El vendedor de alfombras
Cuando abrí la puerta y lo ví ahí afuera, no pude evitar una sorpresa natural que disimulé a medias. Al escuchar el timbre pensé que sería alguno de mis pequeños amiguitos, uno de esos niños pobres, menudos y sucios - cuyos nombres conozco - que venía, como vienen siempre, a pedirme prestado mi tambor y mi armónica para irse con el grupillo a improvisar carnavales en medio del callejón.

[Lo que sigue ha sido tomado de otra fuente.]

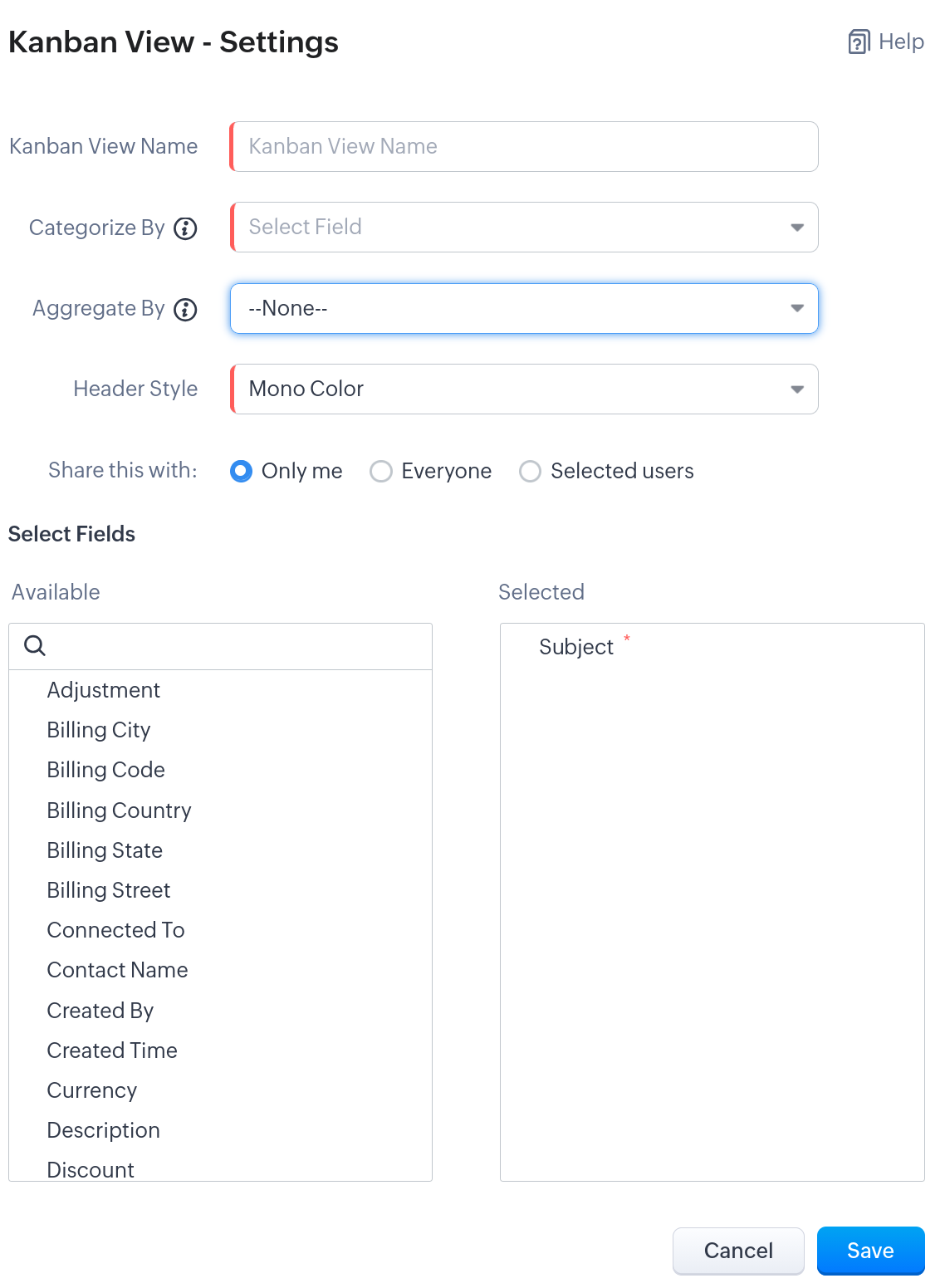Pick Billing City from available fields
Screen dimensions: 945x1288
pyautogui.click(x=99, y=730)
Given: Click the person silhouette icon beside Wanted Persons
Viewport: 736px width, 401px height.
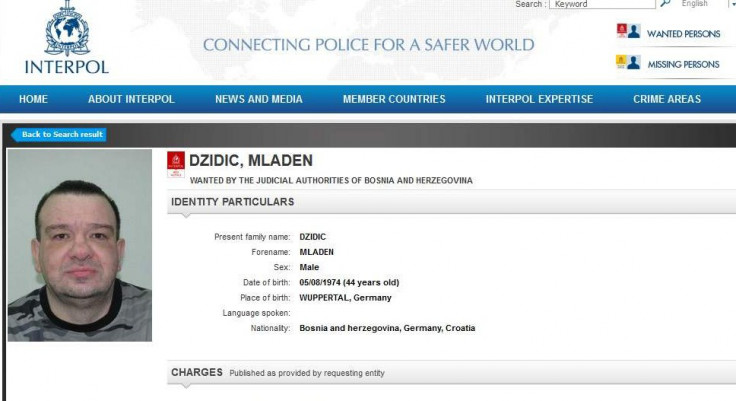Looking at the screenshot, I should tap(634, 31).
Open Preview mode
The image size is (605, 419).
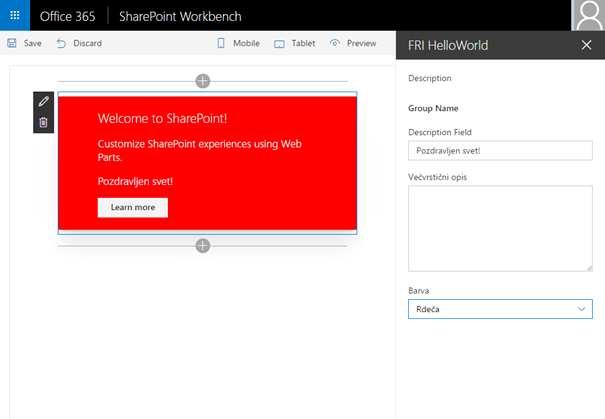(x=353, y=44)
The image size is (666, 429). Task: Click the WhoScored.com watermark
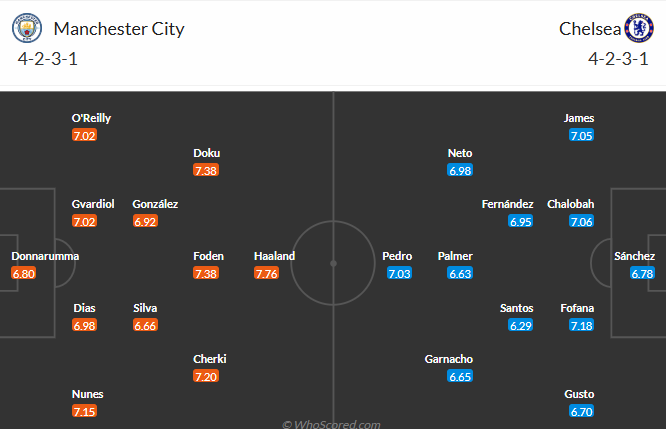pos(331,424)
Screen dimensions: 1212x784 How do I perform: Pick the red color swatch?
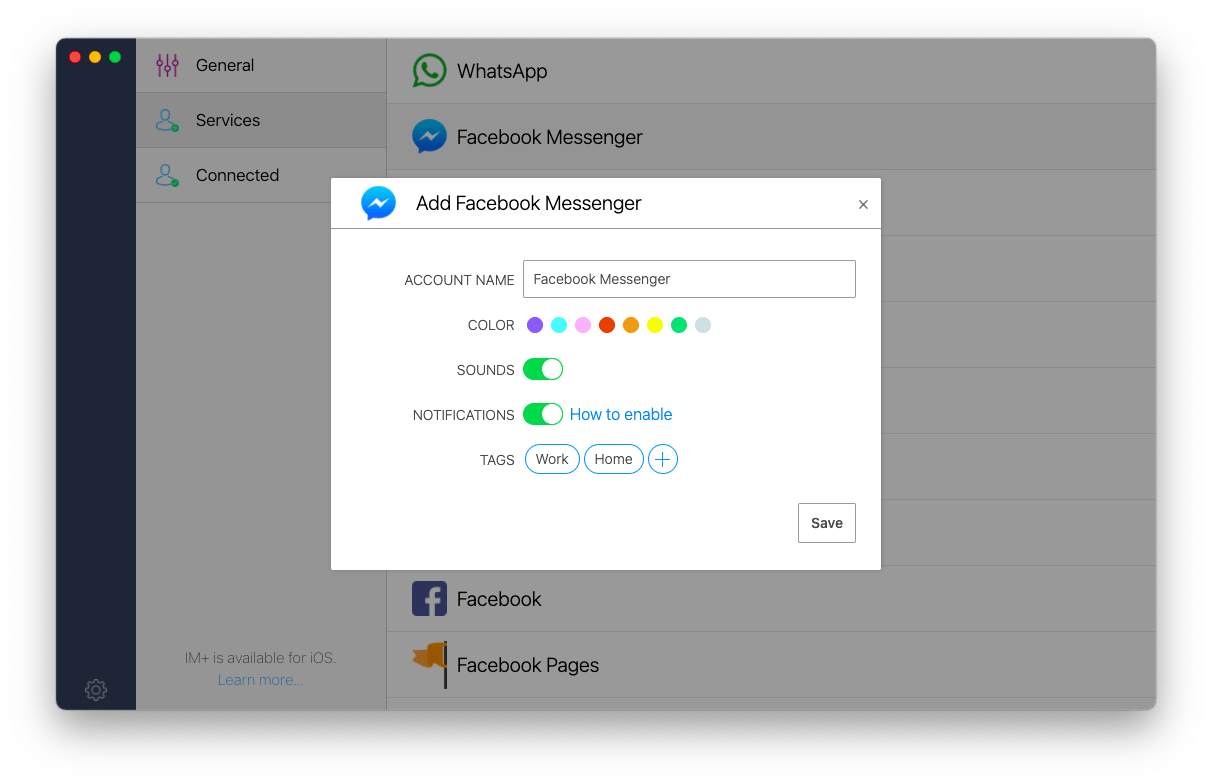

Pero no era un pequeñuelo sucio, sino un hombre enorme y rosado, con la inevitable apariencia de un extranjero perdido.
Estaba vestido en tonos pasteles, y tenía una amabilidad inusual. Lo saludé y respondió al saludo. ¡Cuánta gracia me hizo su bigote enorme y chocolate, contrastante con sus canas, moviéndose al ritmo de sus palabras!
- ¿Ustés el señor de la casa?, me preguntó.
Me sentí alagado. Le dije que era el hijo de la casa. Pidió hablar con mi padre y yo le hice pasar. Tenía un olor extraño, como a habano mojado, y noté en él ademanes blandos, como los de un oso viejo que caminase entre flores.
Venía a vendernos alfombras portuguesas. Él mismo era portugués. No le compramos nada, porque somos alérgicos y las alfombras nos hacen estornudar sin parar, pero su visita me alegró ese mediodía, aunque no le conocía ni le conoceré jamás. Lo que me alegró fue tan sólo el vistazo breve a una persona más, procedente de una tierra lejana. Un hombre especial y único, como todos.